Planeaban ejecutar un número récord de siete presos en once días, pero no encontraban a suficientes personas dispuestas a hacer de testigos. La ley estatal de Arkansas establece que al menos seis “ciudadanos respetables” tiene que estar presentes en cada ejecución para “verificar que se ha llevado a cabo en la forma requerida por la ley”.

La publicidad funcionó. Arkansas tiene las listas de voluntarios colapsadas. La directora del centro recibió cartas de ciudadanos como Beth Viele, de 39 años, en la que pedía "por favor, acepte esta carta como petición formal para ser testigo voluntaria para las ocho ejecuciones que se van a producir” y añadía que le "gustaría ser parte de la ayuda a las familias de las víctimas para que puedan ver cómo se hace por fin JUSTICIA".

En Virginia la ley requiere también que personas ajenas al crimen estén presenten en todas las ejecuciones. Teresa Clark, voluntaria para ver ejecuciones, ha visto a tres hombres morir. Su marido la llevó y le dijo “tienes que ver esto” después de que él acudiera una primera vez sin acompañante.
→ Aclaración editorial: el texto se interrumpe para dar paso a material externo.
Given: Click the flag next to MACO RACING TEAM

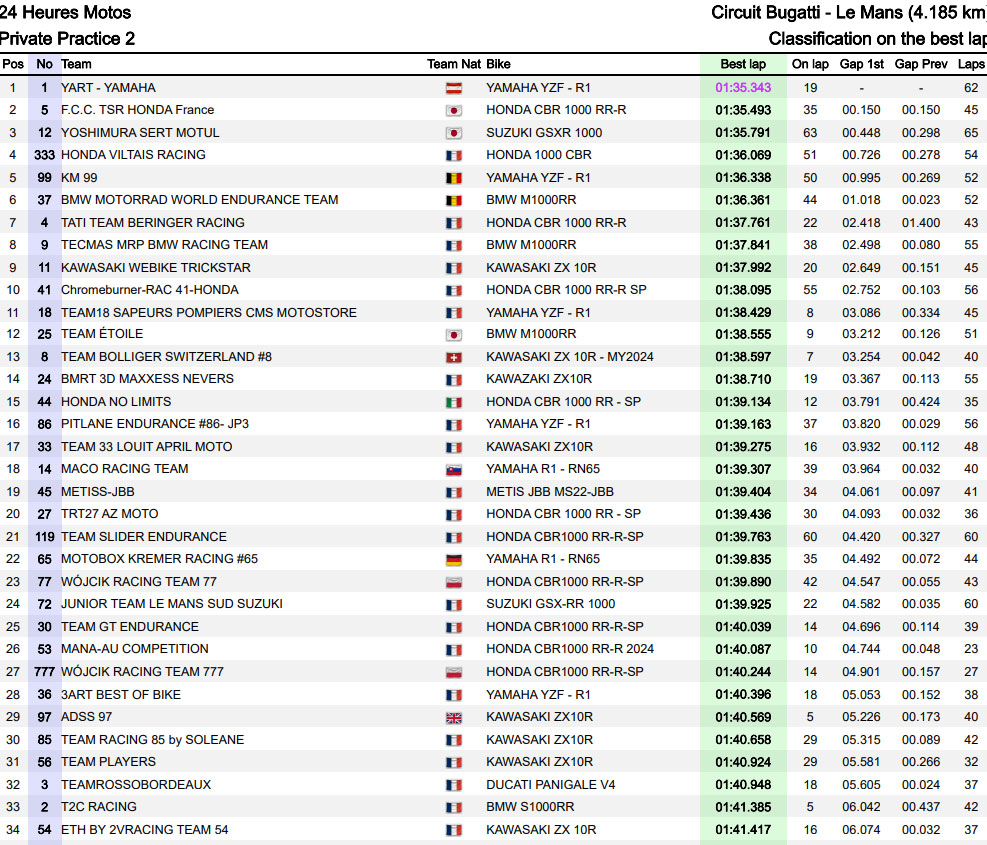Looking at the screenshot, I should [453, 469].
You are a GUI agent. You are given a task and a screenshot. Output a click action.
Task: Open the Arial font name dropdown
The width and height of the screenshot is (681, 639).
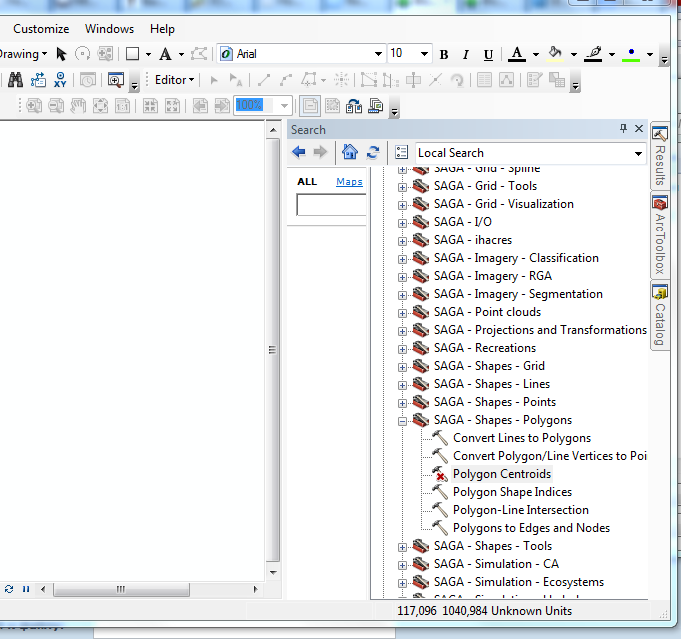tap(378, 54)
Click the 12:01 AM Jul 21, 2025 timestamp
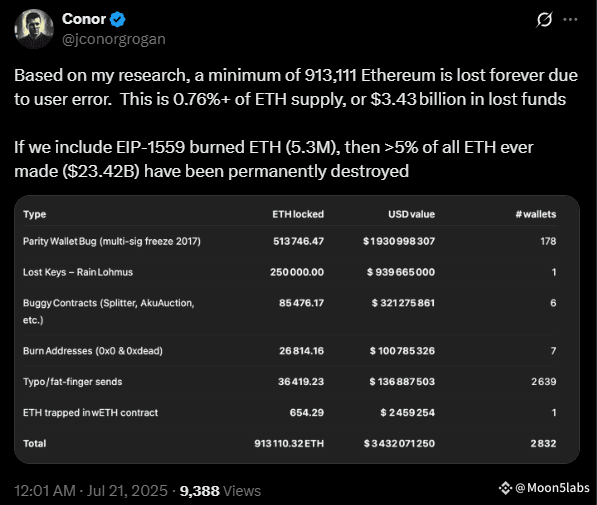The height and width of the screenshot is (505, 597). pyautogui.click(x=91, y=491)
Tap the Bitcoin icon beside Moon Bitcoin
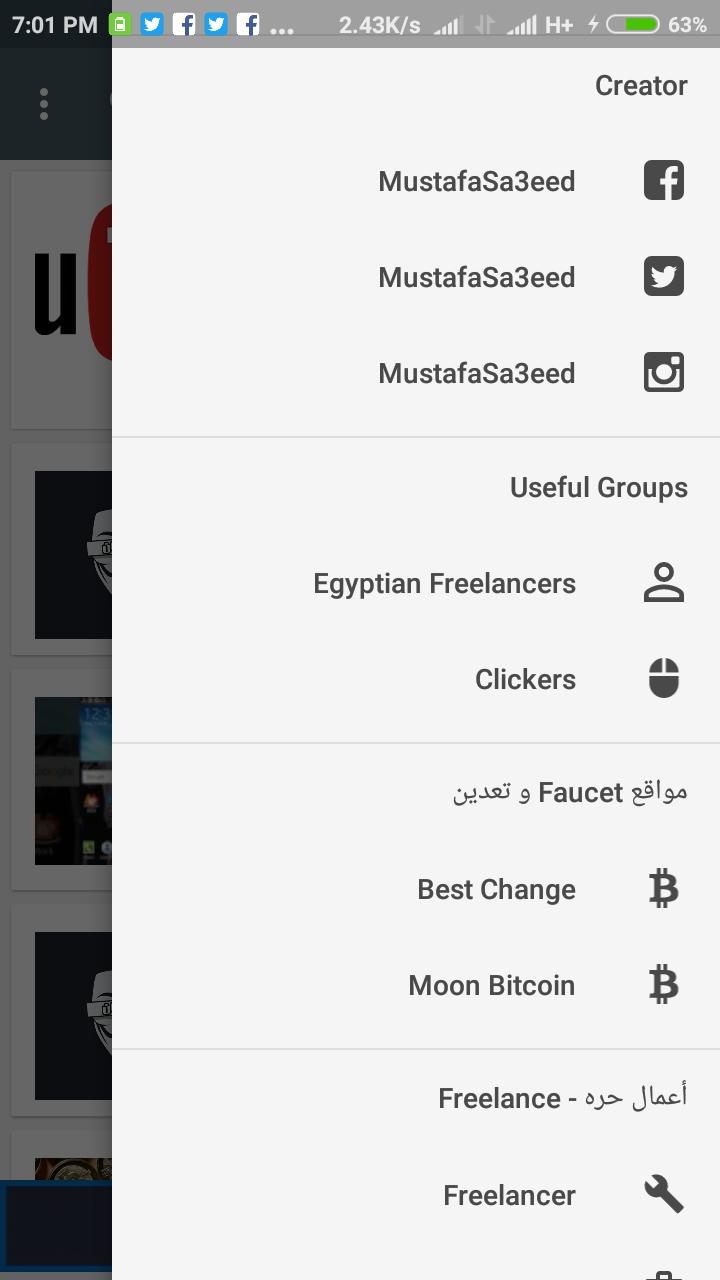Viewport: 720px width, 1280px height. (664, 985)
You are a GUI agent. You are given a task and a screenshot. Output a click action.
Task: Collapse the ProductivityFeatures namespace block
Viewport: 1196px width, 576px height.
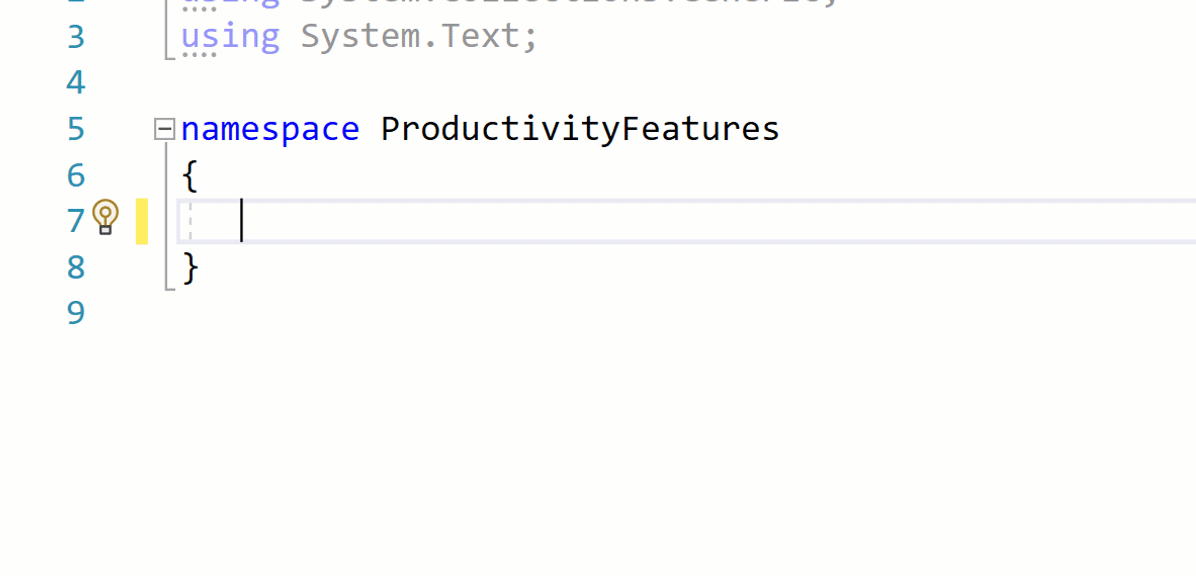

Teresa tenía mucha curiosidad por saber cómo era y accedió. La ojeadora explica que durante las ejecuciones los presos miran a la derecha, a la galería de testigos y les dejan decir unas últimas palabras. Tras la ejecución, el doctor dictamina la muerte y se cierran las cortinas mientras les agradecen haber venido. La norteamericana confiesa que "es bastante extraño ver a alguien mirarte mientras se prepara para morir" y asegura que un día, tras volver de presenciar una ejecución, “estaba sentada en mi coche en un semáforo, miré por el retrovisor y juro que vi al hombre que acababa de ver morir".

La mayoría de testigos voluntarios para ver ejecuciones creen que es una obligación de la ley y que los culpables saben cuándo van a morir, “las víctimas no lo sabían”.

La polémica se centra ahora en cómo gestionar la avalancha de voluntarios que quieren prestarse al requerimiento de la ley y el por qué: ¿morbo o deber?.